Posted yesterday at 4:09 p.m.

“Economic activity has grown at a moderate pace since mid-February,” the US central bank (Fed) said on Wednesday in its Beige Book, a survey of US businesses conducted in March and early April.

“Consumer spending accelerated in retail and non-financial services businesses as COVID-19 cases declined across the country,” the Federal Reserve said.

And, after two years of widespread teleworking, offices are starting to find their employees.

A Boston company explained that professionals prefer short-term rentals “given their uncertain space needs”. However, it provides for “a drop in office rents next year”.

Conversely, businesses in the Cleveland area are seeing demand remain strong.

“As workers return to the office, the extent to which (they) will go to the office, telecommute, or adopt a hybrid mode, is still not certain”, underlines the Philadelphia Fed.

Employers “continued to return to offices, which has helped retail and other convenience businesses,” said the Kansas City Fed, but merchants remain “uncertain about the impact of hybrid work.”

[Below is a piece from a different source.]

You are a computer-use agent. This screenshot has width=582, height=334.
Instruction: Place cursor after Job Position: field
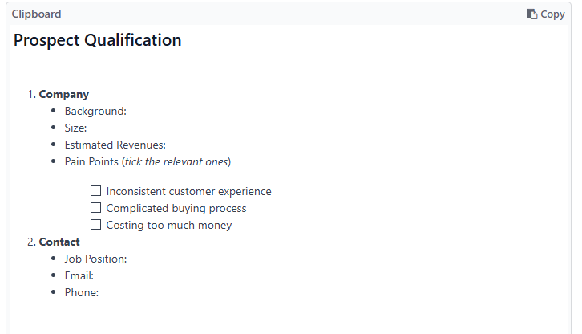click(x=129, y=259)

However, according to the Federal Reserve, “the growth outlook is clouded by the uncertainty created by recent geopolitical developments and rising prices”.

“Strong demand has allowed companies to pass cost increases on to customers, for example through fuel surcharges on freight and air freight rates,” the Fed said.

However, some companies surveyed have seen their sales decline after raising their selling prices.

The labor shortage also seems to be showing timid signs of improvement in some regions. But the lack of workers remains strong, and feeds, with inflation, the rise in wages.

The situation is expected to persist, due to “spikes in energy, metal and agricultural commodity prices” due to the war in Ukraine, and new COVID-19 related lockdowns in China, which have “worsened the supply chain disruptions”.